Studio album by Concha Buika
- Released: April 3, 2006
- Genre: Flamenco, pop
- Length: 46:30
- Label: DRO Atlantic 0825646327423
- Producer: Javier Limón

Concha Buika chronology
| Buika (2005) | Mi Niña Lola (2006) | Niña de Fuego (2008) |

= Mi Niña Lola =

Mi Niña Lola (My Child Lola) is the second studio album by Spanish singer Concha Buika. The record was released on April 3, 2006 via DRO Atlantic label.

Professional ratings
Review scores
| Source | Rating |
| Allmusic |  |

==Reception==
The album sold 80,000 copies in Spain and sold well in neighboring France too. Mi Niña Lola won many awards (including best produced album at the 2007 Premios de la Música, the Spanish Grammys) and international acclaim. Buika toured widely as a result. The album reached No. 11 on the Spanish albums chart.

== Track listing ==

| No. | Title | Length |
|---|---|---|
| 1. | "Mi Niña Lola" | 4:29 |
| 2. | "Ojos Verdes" | 5:27 |
| 3. | "Te Camelo" | 3:54 |
| 4. | "Ay De Mi Primavera" | 4:26 |
| 5. | "A Mi Manera" | 5:27 |
| 6. | "Nostalgias" | 4:09 |
| 7. | "Triunfo" | 3:08 |
| 8. | "Bulería Alegre" | 3:38 |
| 9. | "Love" | 2:35 |
| 10. | "Loca" | 3:36 |
| 11. | "Jodida Pero Contenta" | 5:44 |
| Total length: |  | 46:30 |

==Personnel==
- Acoustic Guitar [Flamenco Guitar] – Niño Josele
- Backing Vocals, Handclaps [Palmas] – Barriga Blanca, El General
- Bass – Alain Pérez (tracks: 1 to 5, 7 to 11)

* TASKS FOR THIS EXERCISE
a. Answer these three questions from the Mi Niña Lola article, marking each answer with the matching numeral:
(i) Who produced the album?
(ii) How many copies did the album sell in Spain?
(iii) Who plays flamenco guitar on the record?
b. Continue the Mi Niña Lola article from the point where it stops.

* DATA BLOCK
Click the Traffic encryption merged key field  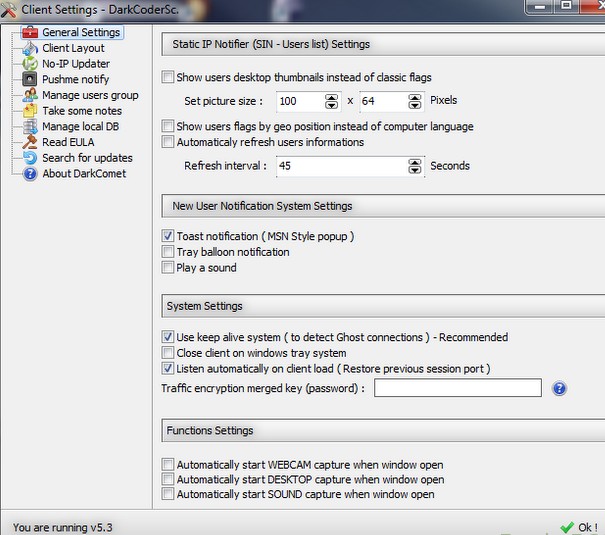pyautogui.click(x=457, y=388)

* TASK ANSWERS
a.
(i) Javier Limón
(ii) 80,000 copies
(iii) Niño Josele

b.
- Drums – Horacio "El Negro" Hernandez
- Executive producer – Azules Y Moraos
- Lead vocals, backing vocals – Buika
- Mastered by – Alan Silverman
- Mixed by – Pepe Loeches
- Percussion, Backing Vocals, Handclaps [Palmas] – Ramón Porrina
- Piano – José Reinoso (tracks: 1 to 4, 6 to 8, 10, 11)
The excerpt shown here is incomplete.